Most observers believe it will be good for South Africa - and already has been - that we, by far the smallest of the Brics, have tied our wagon to these star countries because they will carry us upwards as they continue their astonishing rise, economically and politically.
The combined economies of the Brics countries are forecast to overtake, by 2027, the combined economies of the G7 group of what were traditionally the world’s richest nations.
Brics fans point mainly to the rising levels of commerce between South Africa and the other Brics countries.
But not everyone agrees with the wisdom of South Africa’s strategic decision to ride the Chinese Tiger - not to mention the Indian Elephant, the Russian Bear and the Brazilian Jaguar.
Some believe just the opposite - that because it is so dwarfed by the other Brics, South Africa will be overwhelmed by them.

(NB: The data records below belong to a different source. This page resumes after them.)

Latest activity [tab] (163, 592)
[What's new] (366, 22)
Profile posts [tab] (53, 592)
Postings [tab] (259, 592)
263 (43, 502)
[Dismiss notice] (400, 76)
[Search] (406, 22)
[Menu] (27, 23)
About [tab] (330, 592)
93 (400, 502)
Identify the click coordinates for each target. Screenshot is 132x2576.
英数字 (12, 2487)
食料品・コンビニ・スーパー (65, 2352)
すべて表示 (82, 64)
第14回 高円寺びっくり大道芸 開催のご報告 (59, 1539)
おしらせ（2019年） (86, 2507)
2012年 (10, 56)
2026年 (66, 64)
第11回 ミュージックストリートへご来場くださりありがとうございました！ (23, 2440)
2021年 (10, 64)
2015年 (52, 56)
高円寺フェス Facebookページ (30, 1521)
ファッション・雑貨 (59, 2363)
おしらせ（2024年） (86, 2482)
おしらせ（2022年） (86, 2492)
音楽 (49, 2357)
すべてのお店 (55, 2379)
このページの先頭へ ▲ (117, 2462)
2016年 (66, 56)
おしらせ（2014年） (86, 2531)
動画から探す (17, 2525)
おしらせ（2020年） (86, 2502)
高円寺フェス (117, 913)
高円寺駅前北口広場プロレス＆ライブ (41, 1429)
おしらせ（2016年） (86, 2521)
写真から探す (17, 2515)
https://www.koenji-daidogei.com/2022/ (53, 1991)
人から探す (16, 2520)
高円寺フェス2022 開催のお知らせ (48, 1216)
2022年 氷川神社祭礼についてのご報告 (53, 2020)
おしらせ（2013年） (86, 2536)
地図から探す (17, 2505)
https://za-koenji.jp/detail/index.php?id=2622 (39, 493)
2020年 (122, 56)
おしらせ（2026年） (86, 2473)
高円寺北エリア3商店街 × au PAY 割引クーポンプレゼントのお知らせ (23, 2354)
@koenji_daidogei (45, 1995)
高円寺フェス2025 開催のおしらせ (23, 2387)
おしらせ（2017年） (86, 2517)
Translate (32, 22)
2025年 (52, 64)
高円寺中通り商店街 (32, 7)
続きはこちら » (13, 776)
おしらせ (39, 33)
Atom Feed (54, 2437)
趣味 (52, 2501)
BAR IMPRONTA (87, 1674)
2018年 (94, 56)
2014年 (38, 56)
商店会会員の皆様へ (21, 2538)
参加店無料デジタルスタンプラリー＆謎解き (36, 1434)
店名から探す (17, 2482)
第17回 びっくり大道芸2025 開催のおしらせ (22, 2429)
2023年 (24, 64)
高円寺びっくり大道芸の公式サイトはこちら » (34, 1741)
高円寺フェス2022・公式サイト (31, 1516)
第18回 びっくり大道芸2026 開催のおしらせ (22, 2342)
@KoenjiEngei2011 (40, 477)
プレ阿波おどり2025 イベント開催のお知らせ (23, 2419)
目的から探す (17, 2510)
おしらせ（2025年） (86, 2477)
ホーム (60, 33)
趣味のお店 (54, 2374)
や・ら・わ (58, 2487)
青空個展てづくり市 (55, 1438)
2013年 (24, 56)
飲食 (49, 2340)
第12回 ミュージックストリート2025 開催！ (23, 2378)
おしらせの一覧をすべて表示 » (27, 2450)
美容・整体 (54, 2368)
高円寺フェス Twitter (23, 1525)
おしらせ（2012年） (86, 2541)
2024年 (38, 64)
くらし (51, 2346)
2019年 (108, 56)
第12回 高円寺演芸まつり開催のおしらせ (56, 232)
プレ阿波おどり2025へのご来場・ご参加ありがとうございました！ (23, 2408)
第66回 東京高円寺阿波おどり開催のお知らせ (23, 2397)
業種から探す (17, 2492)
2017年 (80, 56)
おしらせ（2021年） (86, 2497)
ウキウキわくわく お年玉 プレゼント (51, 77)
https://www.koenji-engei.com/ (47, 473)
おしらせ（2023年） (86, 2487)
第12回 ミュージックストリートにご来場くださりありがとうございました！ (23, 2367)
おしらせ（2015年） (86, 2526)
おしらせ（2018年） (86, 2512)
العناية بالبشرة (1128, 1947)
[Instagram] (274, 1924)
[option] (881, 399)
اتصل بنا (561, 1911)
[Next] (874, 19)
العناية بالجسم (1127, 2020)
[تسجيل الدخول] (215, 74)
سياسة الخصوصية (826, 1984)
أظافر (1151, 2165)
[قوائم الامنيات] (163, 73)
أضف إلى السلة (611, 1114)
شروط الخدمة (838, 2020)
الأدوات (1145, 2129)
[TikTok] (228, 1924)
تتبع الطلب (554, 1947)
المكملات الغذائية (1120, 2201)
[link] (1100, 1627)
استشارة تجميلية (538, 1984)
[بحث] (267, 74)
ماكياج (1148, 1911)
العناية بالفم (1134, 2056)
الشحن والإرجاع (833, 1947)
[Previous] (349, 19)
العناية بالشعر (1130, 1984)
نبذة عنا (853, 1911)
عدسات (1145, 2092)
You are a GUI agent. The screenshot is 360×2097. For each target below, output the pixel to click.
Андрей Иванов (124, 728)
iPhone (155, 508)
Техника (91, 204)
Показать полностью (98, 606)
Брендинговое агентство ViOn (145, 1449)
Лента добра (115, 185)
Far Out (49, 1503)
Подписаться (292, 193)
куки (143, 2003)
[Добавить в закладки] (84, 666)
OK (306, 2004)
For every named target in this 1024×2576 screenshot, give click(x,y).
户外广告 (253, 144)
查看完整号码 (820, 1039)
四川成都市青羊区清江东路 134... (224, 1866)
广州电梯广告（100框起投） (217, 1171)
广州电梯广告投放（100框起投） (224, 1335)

Development economist Patrick Bond spoke for much of the Left when he berated the government for simply replacing Western corporations plundering Africa’s natural resources with a new group of what he called “sub-imperialist” powers, the Brics.
Last week at a Business Unity SA breakfast with Nkoana-Mashabane, construction engineer Richard Vries showed how South Africa’s small size can matter for business when he described the immense competition South African construction companies face in Africa from the huge construction companies of some of its Brics partners.
South Africa was not competing for construction contracts on a level playing field, he implied, because Chinese companies, for instance, got so much help from their government - in cheap loans, for example - and could use such cheap labour that our construction companies didn’t really stand a chance.
He asked for government help in correcting some of the unfair disadvantages, but Nkoana-Mashabane was unimpressed, berating him and other speakers for focusing too much on the challenges of being in Brics and not enough on the immense opportunities.
Her message was, in effect: “The government has done its part by getting you into Brics - now private companies must take advantage by rapidly expanding their business with and in them.”
But is it that easy when no one can argue that the Chinese government throws its huge weight behind its companies in Africa?
In fact, those companies are largely just extensions of the government.
The minister - and at an earlier seminar her deputy, Ebrahim Ebrahim - implied that South Africans had a patriotic duty to fully support the government’s decision to join Brics.
That is a top-down approach where instead the government should be demonstrating the benefits of Brics, not simply insisting on them, some analysts say.
Zuma and Nkoana-Mashabane have said South Africa had three main reasons for joining Brics - to advance its own national interest, mainly economically; to boost its African agenda by harnessing the huge capital of the Brics giants for African development, mainly in building infrastructure; and to correct the dominance by the West in global government.
Brics remains a work in progress and perhaps greater unity of purpose still has to emerge in practice, not just in theory.